- What is asked: Swap "bell icon" for "notification bell" wherever it appears in these lines and repeat them with nothing else changed.

- Data for the task:
<<<<

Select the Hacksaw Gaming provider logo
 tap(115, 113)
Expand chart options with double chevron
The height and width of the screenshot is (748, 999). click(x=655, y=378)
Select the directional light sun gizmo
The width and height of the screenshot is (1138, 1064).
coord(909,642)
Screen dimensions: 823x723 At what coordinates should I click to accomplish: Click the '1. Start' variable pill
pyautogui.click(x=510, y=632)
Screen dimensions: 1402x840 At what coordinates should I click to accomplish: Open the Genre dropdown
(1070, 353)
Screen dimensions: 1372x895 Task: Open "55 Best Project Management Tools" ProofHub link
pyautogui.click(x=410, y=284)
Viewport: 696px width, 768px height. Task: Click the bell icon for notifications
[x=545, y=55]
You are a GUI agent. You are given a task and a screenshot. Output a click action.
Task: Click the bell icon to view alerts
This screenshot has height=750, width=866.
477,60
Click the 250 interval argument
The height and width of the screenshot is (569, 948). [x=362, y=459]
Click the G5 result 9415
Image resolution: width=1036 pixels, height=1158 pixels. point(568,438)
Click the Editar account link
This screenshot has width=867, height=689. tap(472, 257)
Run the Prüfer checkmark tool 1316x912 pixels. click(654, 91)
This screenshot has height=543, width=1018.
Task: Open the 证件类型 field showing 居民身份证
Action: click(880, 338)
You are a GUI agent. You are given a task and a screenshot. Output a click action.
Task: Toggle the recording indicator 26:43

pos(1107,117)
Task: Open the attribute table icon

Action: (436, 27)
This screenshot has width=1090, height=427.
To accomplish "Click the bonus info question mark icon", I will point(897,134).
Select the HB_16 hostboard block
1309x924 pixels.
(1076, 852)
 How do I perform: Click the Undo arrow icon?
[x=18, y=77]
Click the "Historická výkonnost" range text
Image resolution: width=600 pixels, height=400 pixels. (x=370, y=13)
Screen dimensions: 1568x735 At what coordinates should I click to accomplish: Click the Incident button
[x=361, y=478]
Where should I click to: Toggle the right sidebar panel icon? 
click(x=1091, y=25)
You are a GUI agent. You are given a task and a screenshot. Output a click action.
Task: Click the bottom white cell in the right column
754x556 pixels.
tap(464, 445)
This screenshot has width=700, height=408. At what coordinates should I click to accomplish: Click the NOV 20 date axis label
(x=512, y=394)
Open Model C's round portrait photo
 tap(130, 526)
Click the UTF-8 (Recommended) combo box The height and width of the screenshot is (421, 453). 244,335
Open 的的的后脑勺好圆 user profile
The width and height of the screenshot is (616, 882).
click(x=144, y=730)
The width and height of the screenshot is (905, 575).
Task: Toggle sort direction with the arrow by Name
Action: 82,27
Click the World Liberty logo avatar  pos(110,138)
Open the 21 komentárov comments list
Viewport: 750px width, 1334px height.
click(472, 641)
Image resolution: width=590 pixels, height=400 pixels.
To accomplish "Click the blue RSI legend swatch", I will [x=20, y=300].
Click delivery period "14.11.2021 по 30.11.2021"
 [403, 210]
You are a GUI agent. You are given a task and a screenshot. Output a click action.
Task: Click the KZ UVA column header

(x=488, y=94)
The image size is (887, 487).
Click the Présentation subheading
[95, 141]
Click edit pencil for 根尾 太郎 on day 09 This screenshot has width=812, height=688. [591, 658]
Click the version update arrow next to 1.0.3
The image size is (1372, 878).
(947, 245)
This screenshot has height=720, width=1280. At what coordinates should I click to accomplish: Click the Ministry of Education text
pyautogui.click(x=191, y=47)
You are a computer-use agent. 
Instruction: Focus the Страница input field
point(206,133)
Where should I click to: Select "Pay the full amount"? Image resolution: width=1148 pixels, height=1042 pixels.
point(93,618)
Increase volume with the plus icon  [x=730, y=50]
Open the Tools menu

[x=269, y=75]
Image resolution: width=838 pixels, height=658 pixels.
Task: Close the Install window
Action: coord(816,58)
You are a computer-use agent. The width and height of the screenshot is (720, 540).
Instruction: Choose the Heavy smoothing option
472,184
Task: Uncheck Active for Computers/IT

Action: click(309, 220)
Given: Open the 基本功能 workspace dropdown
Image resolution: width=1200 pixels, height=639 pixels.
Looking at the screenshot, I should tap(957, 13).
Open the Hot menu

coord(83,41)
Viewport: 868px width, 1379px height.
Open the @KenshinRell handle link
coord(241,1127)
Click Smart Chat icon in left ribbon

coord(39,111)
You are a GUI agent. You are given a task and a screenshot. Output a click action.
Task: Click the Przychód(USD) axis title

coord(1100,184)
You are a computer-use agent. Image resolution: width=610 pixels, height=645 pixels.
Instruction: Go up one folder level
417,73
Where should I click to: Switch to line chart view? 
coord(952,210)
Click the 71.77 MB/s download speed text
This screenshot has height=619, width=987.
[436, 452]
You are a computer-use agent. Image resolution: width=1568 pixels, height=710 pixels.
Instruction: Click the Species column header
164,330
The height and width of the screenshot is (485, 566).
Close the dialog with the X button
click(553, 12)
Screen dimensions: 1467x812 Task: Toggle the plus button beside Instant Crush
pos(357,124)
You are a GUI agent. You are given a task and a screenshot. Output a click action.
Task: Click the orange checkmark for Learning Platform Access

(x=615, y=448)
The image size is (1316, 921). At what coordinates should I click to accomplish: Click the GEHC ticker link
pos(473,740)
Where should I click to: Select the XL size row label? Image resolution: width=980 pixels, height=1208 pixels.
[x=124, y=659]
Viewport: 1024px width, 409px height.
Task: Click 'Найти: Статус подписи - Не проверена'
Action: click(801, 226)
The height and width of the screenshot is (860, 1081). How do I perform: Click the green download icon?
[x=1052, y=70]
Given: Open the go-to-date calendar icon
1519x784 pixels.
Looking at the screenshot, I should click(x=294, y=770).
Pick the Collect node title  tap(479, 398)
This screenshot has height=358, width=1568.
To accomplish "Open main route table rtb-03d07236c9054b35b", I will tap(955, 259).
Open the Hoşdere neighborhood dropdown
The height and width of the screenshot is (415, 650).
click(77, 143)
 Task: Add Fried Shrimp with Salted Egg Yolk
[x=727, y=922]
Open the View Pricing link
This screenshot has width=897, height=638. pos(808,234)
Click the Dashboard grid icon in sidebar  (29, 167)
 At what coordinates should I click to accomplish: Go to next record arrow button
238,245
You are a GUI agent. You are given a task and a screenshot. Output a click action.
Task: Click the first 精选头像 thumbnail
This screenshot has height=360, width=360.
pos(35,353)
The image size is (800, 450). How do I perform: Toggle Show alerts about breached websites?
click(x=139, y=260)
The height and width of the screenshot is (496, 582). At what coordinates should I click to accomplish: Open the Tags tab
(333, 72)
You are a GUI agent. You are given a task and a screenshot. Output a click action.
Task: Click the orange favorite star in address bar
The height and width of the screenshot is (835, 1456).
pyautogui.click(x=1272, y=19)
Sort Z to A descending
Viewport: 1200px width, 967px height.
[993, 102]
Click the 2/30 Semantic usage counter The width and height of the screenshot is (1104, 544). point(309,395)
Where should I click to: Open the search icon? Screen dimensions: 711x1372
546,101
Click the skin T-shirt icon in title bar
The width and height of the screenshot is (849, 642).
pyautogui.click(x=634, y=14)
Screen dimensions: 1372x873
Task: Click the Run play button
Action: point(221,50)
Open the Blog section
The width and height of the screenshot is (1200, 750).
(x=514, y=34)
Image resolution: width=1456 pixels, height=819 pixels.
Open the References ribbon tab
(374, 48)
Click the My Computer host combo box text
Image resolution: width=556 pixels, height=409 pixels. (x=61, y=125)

>>>>

- Exercise answer:
Select the Hacksaw Gaming provider logo
 tap(115, 113)
Expand chart options with double chevron
The height and width of the screenshot is (748, 999). click(x=655, y=378)
Select the directional light sun gizmo
The width and height of the screenshot is (1138, 1064).
coord(909,642)
Screen dimensions: 823x723 At what coordinates should I click to accomplish: Click the '1. Start' variable pill
pyautogui.click(x=510, y=632)
Screen dimensions: 1402x840 At what coordinates should I click to accomplish: Open the Genre dropdown
(1070, 353)
Screen dimensions: 1372x895 Task: Open "55 Best Project Management Tools" ProofHub link
pyautogui.click(x=410, y=284)
Viewport: 696px width, 768px height. Task: Click the notification bell for notifications
[x=545, y=55]
You are a GUI agent. You are given a task and a screenshot. Output a click action.
Task: Click the notification bell to view alerts
This screenshot has height=750, width=866.
477,60
Click the 250 interval argument
The height and width of the screenshot is (569, 948). [x=362, y=459]
Click the G5 result 9415
Image resolution: width=1036 pixels, height=1158 pixels. point(568,438)
Click the Editar account link
This screenshot has width=867, height=689. tap(472, 257)
Run the Prüfer checkmark tool 1316x912 pixels. click(654, 91)
This screenshot has height=543, width=1018.
Task: Open the 证件类型 field showing 居民身份证
Action: click(880, 338)
You are a GUI agent. You are given a task and a screenshot. Output a click action.
Task: Toggle the recording indicator 26:43

pos(1107,117)
Task: Open the attribute table icon

Action: (436, 27)
This screenshot has width=1090, height=427.
To accomplish "Click the bonus info question mark icon", I will point(897,134).
Select the HB_16 hostboard block
1309x924 pixels.
(1076, 852)
 How do I perform: Click the Undo arrow icon?
[x=18, y=77]
Click the "Historická výkonnost" range text
Image resolution: width=600 pixels, height=400 pixels. (x=370, y=13)
Screen dimensions: 1568x735 At what coordinates should I click to accomplish: Click the Incident button
[x=361, y=478]
Where should I click to: Toggle the right sidebar panel icon? 
click(x=1091, y=25)
You are a GUI agent. You are given a task and a screenshot. Output a click action.
Task: Click the bottom white cell in the right column
754x556 pixels.
tap(464, 445)
This screenshot has width=700, height=408. At what coordinates should I click to accomplish: Click the NOV 20 date axis label
(x=512, y=394)
Open Model C's round portrait photo
 tap(130, 526)
Click the UTF-8 (Recommended) combo box The height and width of the screenshot is (421, 453). 244,335
Open 的的的后脑勺好圆 user profile
The width and height of the screenshot is (616, 882).
click(x=144, y=730)
The width and height of the screenshot is (905, 575).
Task: Toggle sort direction with the arrow by Name
Action: 82,27
Click the World Liberty logo avatar  pos(110,138)
Open the 21 komentárov comments list
Viewport: 750px width, 1334px height.
click(472, 641)
Image resolution: width=590 pixels, height=400 pixels.
To accomplish "Click the blue RSI legend swatch", I will [x=20, y=300].
Click delivery period "14.11.2021 по 30.11.2021"
 [403, 210]
You are a GUI agent. You are given a task and a screenshot. Output a click action.
Task: Click the KZ UVA column header

(x=488, y=94)
The image size is (887, 487).
Click the Présentation subheading
[95, 141]
Click edit pencil for 根尾 太郎 on day 09 This screenshot has width=812, height=688. [591, 658]
Click the version update arrow next to 1.0.3
The image size is (1372, 878).
(947, 245)
This screenshot has height=720, width=1280. At what coordinates should I click to accomplish: Click the Ministry of Education text
pyautogui.click(x=191, y=47)
You are a computer-use agent. 
Instruction: Focus the Страница input field
point(206,133)
Where should I click to: Select "Pay the full amount"? Image resolution: width=1148 pixels, height=1042 pixels.
point(93,618)
Increase volume with the plus icon  [x=730, y=50]
Open the Tools menu

[x=269, y=75]
Image resolution: width=838 pixels, height=658 pixels.
Task: Close the Install window
Action: coord(816,58)
You are a computer-use agent. The width and height of the screenshot is (720, 540).
Instruction: Choose the Heavy smoothing option
472,184
Task: Uncheck Active for Computers/IT

Action: click(309, 220)
Given: Open the 基本功能 workspace dropdown
Image resolution: width=1200 pixels, height=639 pixels.
Looking at the screenshot, I should tap(957, 13).
Open the Hot menu

coord(83,41)
Viewport: 868px width, 1379px height.
Open the @KenshinRell handle link
coord(241,1127)
Click Smart Chat icon in left ribbon

coord(39,111)
You are a GUI agent. You are given a task and a screenshot. Output a click action.
Task: Click the Przychód(USD) axis title

coord(1100,184)
You are a computer-use agent. Image resolution: width=610 pixels, height=645 pixels.
Instruction: Go up one folder level
417,73
Where should I click to: Switch to line chart view? 
coord(952,210)
Click the 71.77 MB/s download speed text
This screenshot has height=619, width=987.
[436, 452]
You are a computer-use agent. Image resolution: width=1568 pixels, height=710 pixels.
Instruction: Click the Species column header
164,330
The height and width of the screenshot is (485, 566).
Close the dialog with the X button
click(553, 12)
Screen dimensions: 1467x812 Task: Toggle the plus button beside Instant Crush
pos(357,124)
You are a GUI agent. You are given a task and a screenshot. Output a click action.
Task: Click the orange checkmark for Learning Platform Access

(x=615, y=448)
The image size is (1316, 921). At what coordinates should I click to accomplish: Click the GEHC ticker link
pos(473,740)
Where should I click to: Select the XL size row label? Image resolution: width=980 pixels, height=1208 pixels.
[x=124, y=659]
Viewport: 1024px width, 409px height.
Task: Click 'Найти: Статус подписи - Не проверена'
Action: click(801, 226)
The height and width of the screenshot is (860, 1081). How do I perform: Click the green download icon?
[x=1052, y=70]
Given: Open the go-to-date calendar icon
1519x784 pixels.
Looking at the screenshot, I should click(x=294, y=770).
Pick the Collect node title  tap(479, 398)
This screenshot has height=358, width=1568.
To accomplish "Open main route table rtb-03d07236c9054b35b", I will tap(955, 259).
Open the Hoşdere neighborhood dropdown
The height and width of the screenshot is (415, 650).
click(77, 143)
 Task: Add Fried Shrimp with Salted Egg Yolk
[x=727, y=922]
Open the View Pricing link
This screenshot has width=897, height=638. pos(808,234)
Click the Dashboard grid icon in sidebar  (29, 167)
 At what coordinates should I click to accomplish: Go to next record arrow button
238,245
You are a GUI agent. You are given a task and a screenshot. Output a click action.
Task: Click the first 精选头像 thumbnail
This screenshot has height=360, width=360.
pos(35,353)
The image size is (800, 450). How do I perform: Toggle Show alerts about breached websites?
click(x=139, y=260)
The height and width of the screenshot is (496, 582). At what coordinates should I click to accomplish: Open the Tags tab
(333, 72)
You are a GUI agent. You are given a task and a screenshot. Output a click action.
Task: Click the orange favorite star in address bar
The height and width of the screenshot is (835, 1456).
pyautogui.click(x=1272, y=19)
Sort Z to A descending
Viewport: 1200px width, 967px height.
[993, 102]
Click the 2/30 Semantic usage counter The width and height of the screenshot is (1104, 544). point(309,395)
Where should I click to: Open the search icon? Screen dimensions: 711x1372
546,101
Click the skin T-shirt icon in title bar
The width and height of the screenshot is (849, 642).
pyautogui.click(x=634, y=14)
Screen dimensions: 1372x873
Task: Click the Run play button
Action: point(221,50)
Open the Blog section
The width and height of the screenshot is (1200, 750).
(x=514, y=34)
Image resolution: width=1456 pixels, height=819 pixels.
Open the References ribbon tab
(374, 48)
Click the My Computer host combo box text
Image resolution: width=556 pixels, height=409 pixels. (x=61, y=125)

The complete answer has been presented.